PEOPLE · FACULTY

FACULTY

Michael R. King
Associate Professor
Ph.D. 1999, University of Notre Dame

Room: 2-5752, Medical Center
(585)275-3285
mike_king@urmc.rochester.edu

Website

http://www.bme.rochester.edu/bmeweb/faculty/king.html

Courses

ChE 466 Microhydrodynamics

Research Topics: Dynamics of leukocyte and platelet adhesion; Computational biofluid mechanics

Research Overview: The King laboratory seeks to understand all aspects of the dynamic interactions between blood, circulating cells, and the tissues that they contact.
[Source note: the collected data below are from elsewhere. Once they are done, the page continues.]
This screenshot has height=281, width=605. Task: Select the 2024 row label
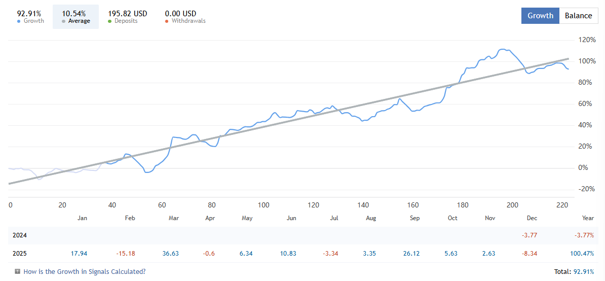(x=20, y=235)
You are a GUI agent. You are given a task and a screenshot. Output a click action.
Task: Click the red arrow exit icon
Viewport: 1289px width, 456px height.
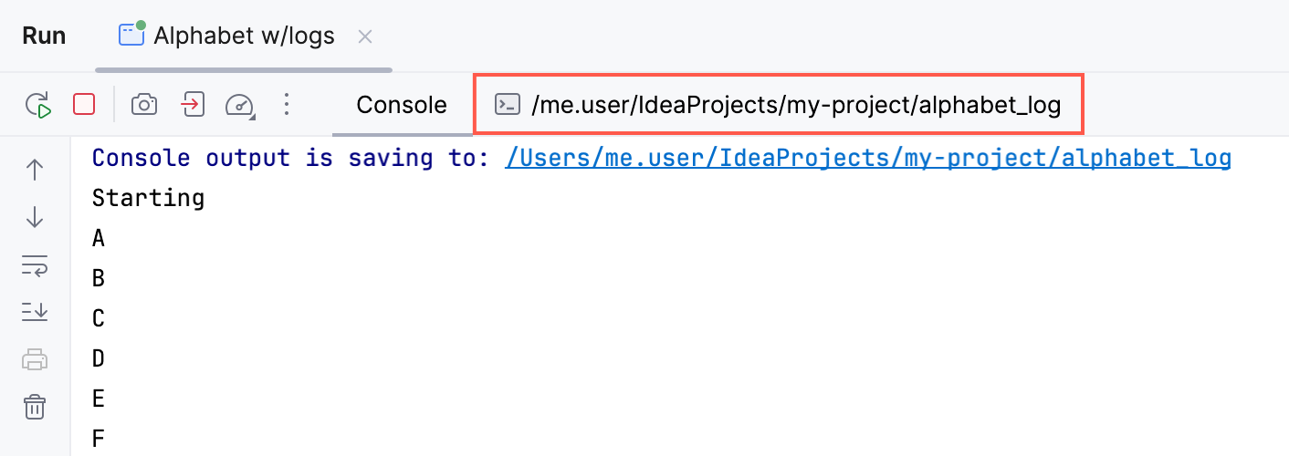192,105
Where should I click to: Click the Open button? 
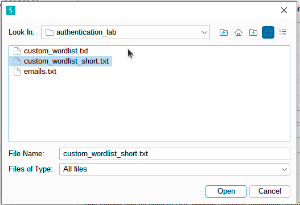pyautogui.click(x=226, y=191)
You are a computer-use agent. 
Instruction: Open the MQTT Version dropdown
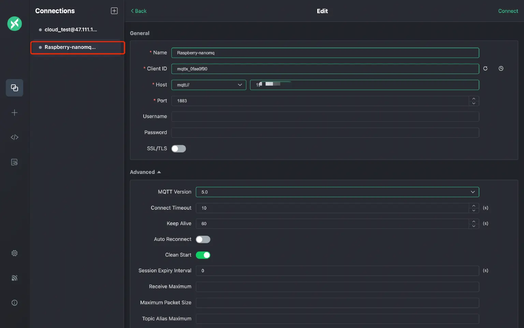point(337,192)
In particular, the balance between hydrodynamic shear forces and chemical adhesive interactions presents the most scientifically interesting aspect of this field currently, as well as being an area with great potential to impact public health through its relevance to cancer, cardiovascular disease, and inflammation. The ultimate goal of our laboratory is a complete, predictive numerical simulation of blood flow that includes all relevant cellular interactions. The surface interactions between cells in suspension or between suspended cells and the vessel wall is where we stand to make the largest contribution to the field, as a rigorous treatment of particulate flow in a biologically realistic setting has never been previously attempted. One of the greatest challenges that we have faced and will continue to address is the need to bridge multiple length scales: from deviation bond lengths measured at tens of nanometers, to micron-sized blood cells, to larger vessels several millimeters in diameter. Continuum rheological models at the artery scale must be matched in a seamless way with the multiparticle adhesive dynamics (MAD) simulation that is able to consider nearfield interactions during cell-cell or cell-wall collisions. We have already succeeded in reconciling bond compliance and kinetics in a cellular-scale calculation. Our research will progress from code development and in vitro experimentation, to later comparison of MAD with experimental animal models, to finally correlating MAD results to patient data.

Major equipment includes a 3-D motorized Olympus IX81 fluorescence microscope, an 18-processor Sun UltraSparc computing cluster, and a new 12-processor AMD Opteron computing cluster.